Le rapport met en avant des conseils pratiques pour accompagner les gestionnaires de parc dans l’intégration de VUL électriques :

  • Choisir le bon VUL : le choix d’un VUL avec moteur à combustion interne impose la prise en compte de certains critères, comme la charge utile. Les VUL électriques n’échappent pas à cette règle : ils doivent disposer de l’autonomie nécessaire à leur usage.

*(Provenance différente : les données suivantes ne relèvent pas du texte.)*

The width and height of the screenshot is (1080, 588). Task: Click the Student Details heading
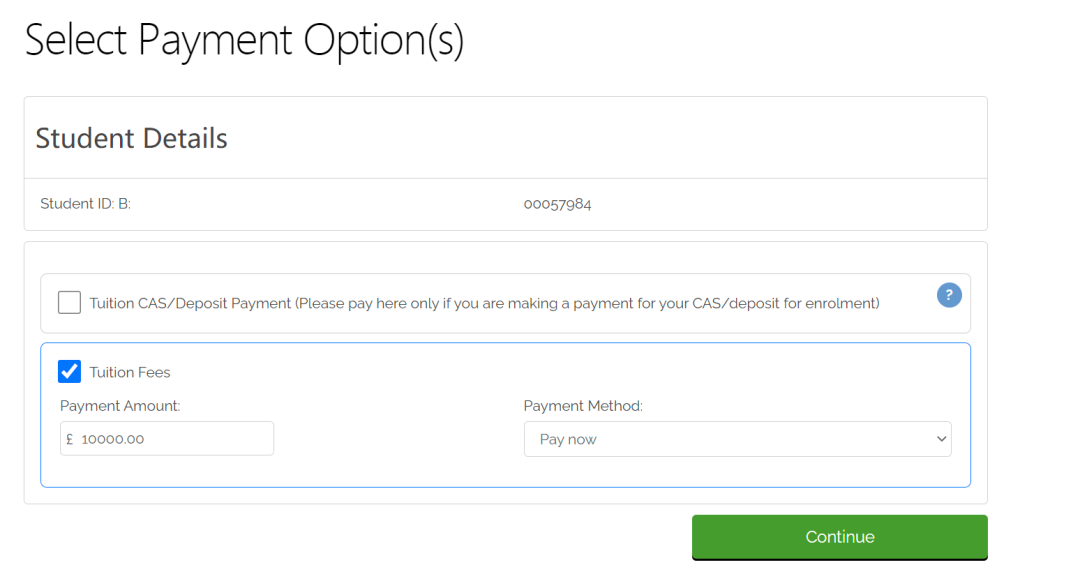pyautogui.click(x=132, y=138)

  • Connaître les performances réelles des VUL électriques: pour évaluer les performances des VUL électriques, il est impératif de déterminer l’impact que peut avoir une charge utile plus élevée sur l’autonomie du véhicule (en kilomètres), et ce dans différentes conditions de conduite réelles. L’objectif de cette recherche est de déterminer les performances réelles d’un VUL électrique au poids à vide, en comparaison de l’autonomie fixée par le protocole WLTP, puis d’évaluer l’impact d’une charge utile plus élevée sur l’autonomie du véhicule (en kilomètres). Le test examine également l’effet de la température et le type de trajet.
  • Connaître les spécificités de recharge des véhicules électriques: le réapprovisionnement est une préoccupation pour tous les parcs. Il est impératif de comprendre en quoi le réapprovisionnement est différent pour la recharge des VE afin d’anticiper la transition vers les VUL électriques.
  • Évaluer l’impact des coûts : électrifiés ou non, tous les parcs doivent être évalués en fonction du coût du cycle de vie (CCV), ou du coût total de détention (TCO), soit l’ensemble des coûts liés au véhicule. En effet, seules ces valeurs permettent d’obtenir des comparaisons fidèles et précises.

« Si l’objectif du gestionnaire de parc est simplement de remplacer un véhicule diesel par un VUL électrique comme s’ils étaient interchangeables, ce but est voué à l’échec. Il ne s’agit pas d’intégrer des VUL électriques à tout prix, mais d’adopter une approche d’ensemble du parc automobile pour innover tout en réduisant drastiquement les émissions. Pour ce faire, Arval accompagne ses clients afin qu’ils aient une connaissance approfondie de leur parc » a expliqué Shams-Dine El Mouden, directeur international d’Arval Consulting.